Addis Ababa Airport, Ethiopia, kilometer 0

The wind brings frayed echoes of traditional music, mixed with the twittering of tiny birds. The city of the “new flower,” as it is called in Amharic, wakes up. The Orthodox church is a short walk away and voices in prayer come from there. Our mission is beginning. First stop in the coordinating office, where we meet Riccardo, country manager, Cristina, administrative manager, Ademe, program coordinator. Together we focus on the projects that are ongoing in Tigray and Amhara, funded by the European Union (Echo) and Who. Ours is a planning work, preparatory and functional to everything else.

St. Luke’s Hospital, Wolisso, kilometer 120

Despite a thousand difficulties, St. Luke’s Hospital in Wolisso, southwest of the capital, is a source of pride for Cuamm. Over many years, a reality has been built that still holds up, allows us to be present in a fragile area and to enter with a qualified intervention in the Nicu, the neonatal intensive care unit, where babies live hanging by a thread. That’s the significance of all our reports, papers, documents, and efforts. The hospital recently turned 20 years old… how many patients have been treated here! And even today all the wards are full. Two days ago a woman came in with postpartum hemorrhage, and despite very prompt care, she did not make it. Major cause remains, once again, the delay because of the distance from where mom gave birth to the hospital. Immense spaces of hills and barely passable dirt roads. Against such a backdrop, the waiting house remains the only safeguard to reduce risk. And meanwhile, hospital staff and management continue their daily struggles to ensure accessibility of care amid endless difficulties, such as drug shortages and power going in and out, often malfunctioning medical equipment.

Today we experience Africa helping Africa firsthand. At a workshop with all Cuamm staff, we meet Ethiopian program managers: Tessau, Berhanu and Mary, the only woman, who manage a number of projects in the north of the country. These are local staff in a responsible role, with whom we have been collaborating for some time. The meeting is attended by the full Cuamm staff of 60 people. You can feel the change in the way of doing cooperation, with an Africa supporting Africa: the Ethiopian colleagues are real professionals, with master’s degrees in health sciences, PhDs in public health and expertise that they offer to their country. Our accompanying them is sustainable, because they will soon be walking on their own.
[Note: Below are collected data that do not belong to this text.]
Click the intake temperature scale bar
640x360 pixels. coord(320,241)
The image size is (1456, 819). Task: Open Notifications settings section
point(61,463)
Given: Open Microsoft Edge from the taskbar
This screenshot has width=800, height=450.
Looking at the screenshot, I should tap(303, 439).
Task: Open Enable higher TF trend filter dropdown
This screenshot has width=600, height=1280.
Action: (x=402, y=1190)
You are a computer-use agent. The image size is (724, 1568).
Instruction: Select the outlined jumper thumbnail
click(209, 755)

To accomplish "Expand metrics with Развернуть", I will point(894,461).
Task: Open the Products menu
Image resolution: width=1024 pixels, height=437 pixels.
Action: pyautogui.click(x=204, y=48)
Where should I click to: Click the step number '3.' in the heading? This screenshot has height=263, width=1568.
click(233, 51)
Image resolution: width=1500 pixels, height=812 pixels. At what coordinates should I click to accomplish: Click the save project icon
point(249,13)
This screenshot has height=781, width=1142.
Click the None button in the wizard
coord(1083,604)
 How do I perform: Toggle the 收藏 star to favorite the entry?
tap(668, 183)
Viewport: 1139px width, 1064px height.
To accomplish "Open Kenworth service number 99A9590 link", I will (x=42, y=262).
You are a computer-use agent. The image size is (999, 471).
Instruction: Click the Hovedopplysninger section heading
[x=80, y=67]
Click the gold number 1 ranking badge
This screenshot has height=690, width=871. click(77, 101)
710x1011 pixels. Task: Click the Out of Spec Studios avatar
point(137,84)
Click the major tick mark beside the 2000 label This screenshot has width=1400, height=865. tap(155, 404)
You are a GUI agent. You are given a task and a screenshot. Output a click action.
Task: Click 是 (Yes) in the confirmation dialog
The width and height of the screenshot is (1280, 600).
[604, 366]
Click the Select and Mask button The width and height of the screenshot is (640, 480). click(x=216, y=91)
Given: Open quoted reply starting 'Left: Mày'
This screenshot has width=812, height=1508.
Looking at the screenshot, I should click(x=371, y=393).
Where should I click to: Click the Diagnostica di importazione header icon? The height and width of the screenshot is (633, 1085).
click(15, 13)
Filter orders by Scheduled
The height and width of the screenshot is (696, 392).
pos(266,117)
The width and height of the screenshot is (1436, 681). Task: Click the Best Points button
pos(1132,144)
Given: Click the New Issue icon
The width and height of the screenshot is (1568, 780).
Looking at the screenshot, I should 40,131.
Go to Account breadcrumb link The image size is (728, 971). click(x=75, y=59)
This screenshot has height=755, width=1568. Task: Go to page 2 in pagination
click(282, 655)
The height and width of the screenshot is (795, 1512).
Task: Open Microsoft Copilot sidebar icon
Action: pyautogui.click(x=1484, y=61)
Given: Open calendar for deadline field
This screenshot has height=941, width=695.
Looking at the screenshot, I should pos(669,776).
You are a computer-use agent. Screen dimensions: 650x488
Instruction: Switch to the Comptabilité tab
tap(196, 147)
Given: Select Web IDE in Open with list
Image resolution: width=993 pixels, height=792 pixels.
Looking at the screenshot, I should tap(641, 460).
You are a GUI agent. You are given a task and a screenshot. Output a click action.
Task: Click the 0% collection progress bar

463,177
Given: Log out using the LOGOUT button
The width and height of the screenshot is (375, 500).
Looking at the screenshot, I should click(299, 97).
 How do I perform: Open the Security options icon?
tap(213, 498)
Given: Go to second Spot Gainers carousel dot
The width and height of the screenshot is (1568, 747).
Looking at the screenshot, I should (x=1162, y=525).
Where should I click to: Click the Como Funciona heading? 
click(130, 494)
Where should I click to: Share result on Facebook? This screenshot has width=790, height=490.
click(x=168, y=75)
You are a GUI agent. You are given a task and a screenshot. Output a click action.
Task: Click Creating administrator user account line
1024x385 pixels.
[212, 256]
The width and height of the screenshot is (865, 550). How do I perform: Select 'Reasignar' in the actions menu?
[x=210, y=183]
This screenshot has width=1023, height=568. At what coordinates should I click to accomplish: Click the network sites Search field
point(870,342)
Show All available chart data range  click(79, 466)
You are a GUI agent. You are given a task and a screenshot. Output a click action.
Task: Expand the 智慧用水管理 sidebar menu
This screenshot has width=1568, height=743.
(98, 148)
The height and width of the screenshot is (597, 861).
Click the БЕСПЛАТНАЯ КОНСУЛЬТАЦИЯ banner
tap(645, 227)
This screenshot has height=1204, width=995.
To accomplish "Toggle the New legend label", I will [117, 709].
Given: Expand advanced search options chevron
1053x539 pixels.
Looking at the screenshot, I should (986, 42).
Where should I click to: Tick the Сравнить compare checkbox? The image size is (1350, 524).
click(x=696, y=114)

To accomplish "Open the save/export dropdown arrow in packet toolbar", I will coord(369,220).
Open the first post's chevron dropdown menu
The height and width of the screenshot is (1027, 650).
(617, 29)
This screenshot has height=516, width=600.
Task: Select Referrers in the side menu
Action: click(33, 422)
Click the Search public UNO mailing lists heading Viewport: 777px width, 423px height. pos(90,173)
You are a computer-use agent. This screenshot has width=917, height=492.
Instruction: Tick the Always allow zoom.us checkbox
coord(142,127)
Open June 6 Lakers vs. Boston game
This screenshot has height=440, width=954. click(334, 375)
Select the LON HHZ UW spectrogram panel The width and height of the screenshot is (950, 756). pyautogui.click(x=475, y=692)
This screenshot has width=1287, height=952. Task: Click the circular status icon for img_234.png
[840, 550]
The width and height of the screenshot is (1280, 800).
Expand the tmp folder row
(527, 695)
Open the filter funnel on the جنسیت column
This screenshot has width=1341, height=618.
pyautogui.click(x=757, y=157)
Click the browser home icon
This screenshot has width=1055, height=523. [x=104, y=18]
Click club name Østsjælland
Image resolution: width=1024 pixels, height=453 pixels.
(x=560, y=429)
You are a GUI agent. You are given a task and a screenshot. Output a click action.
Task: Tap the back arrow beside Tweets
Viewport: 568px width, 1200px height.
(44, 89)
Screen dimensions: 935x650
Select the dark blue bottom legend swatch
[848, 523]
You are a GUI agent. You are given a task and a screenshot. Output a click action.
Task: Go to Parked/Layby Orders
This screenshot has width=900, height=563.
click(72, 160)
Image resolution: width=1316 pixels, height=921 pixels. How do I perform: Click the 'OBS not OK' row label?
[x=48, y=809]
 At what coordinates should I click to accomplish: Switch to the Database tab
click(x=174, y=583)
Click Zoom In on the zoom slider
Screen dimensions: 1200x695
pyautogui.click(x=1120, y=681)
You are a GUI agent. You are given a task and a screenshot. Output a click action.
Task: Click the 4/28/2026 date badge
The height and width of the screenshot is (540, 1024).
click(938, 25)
Jijiga, Somali Region, kilometer 600

A flight takes us to southern Ethiopia for a lightning mission. Abdissa, project leader, is waiting for us. We have been operating here since 2020; thanks to the support of the Trevisanato Foundation, we ensured the functioning of the health center by sending staff and mobile clinics. Then, the intervention expanded to two other districts, with support from Aics. The land is very arid, the population is migrant, and there are many refugees from Somalia.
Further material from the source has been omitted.